**DATASET EXTRACT**
>>>>

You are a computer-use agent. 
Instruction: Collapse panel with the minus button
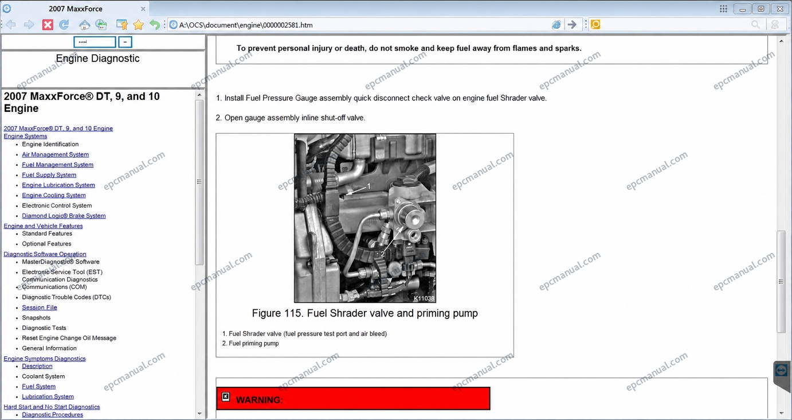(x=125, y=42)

<<<<
>>>>

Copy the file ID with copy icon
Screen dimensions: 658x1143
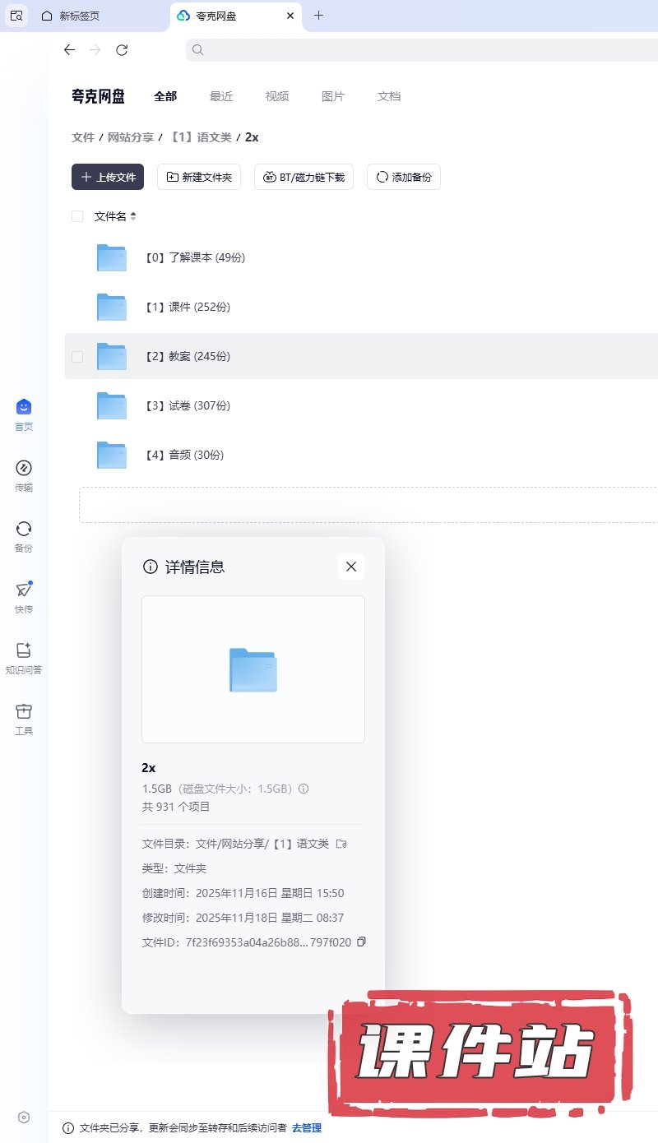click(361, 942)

<<<<
>>>>

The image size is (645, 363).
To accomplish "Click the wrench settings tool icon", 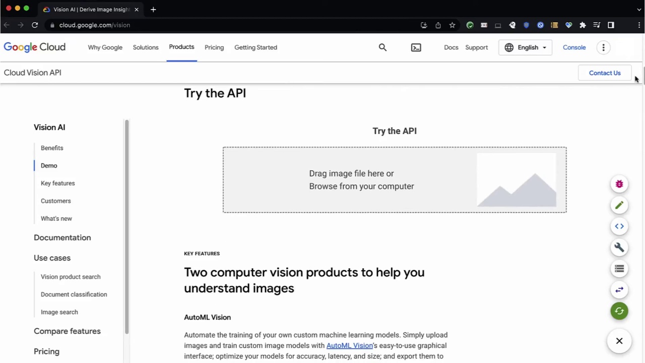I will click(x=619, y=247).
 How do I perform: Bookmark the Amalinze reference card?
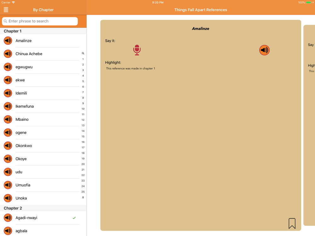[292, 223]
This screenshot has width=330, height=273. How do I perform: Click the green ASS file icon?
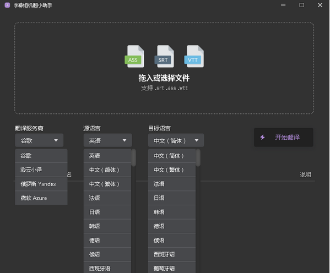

<<<<

Using the entries above, transcribe every line from the line containing "How do I perform: Bookmark" through the line containing "This screenshot has". Do not copy pictures.

**WORKED SOLUTION**
 How do I perform: Bookmark the Amalinze reference card?
[292, 223]
This screenshot has width=330, height=273. How do I perform: Click the green ASS file icon?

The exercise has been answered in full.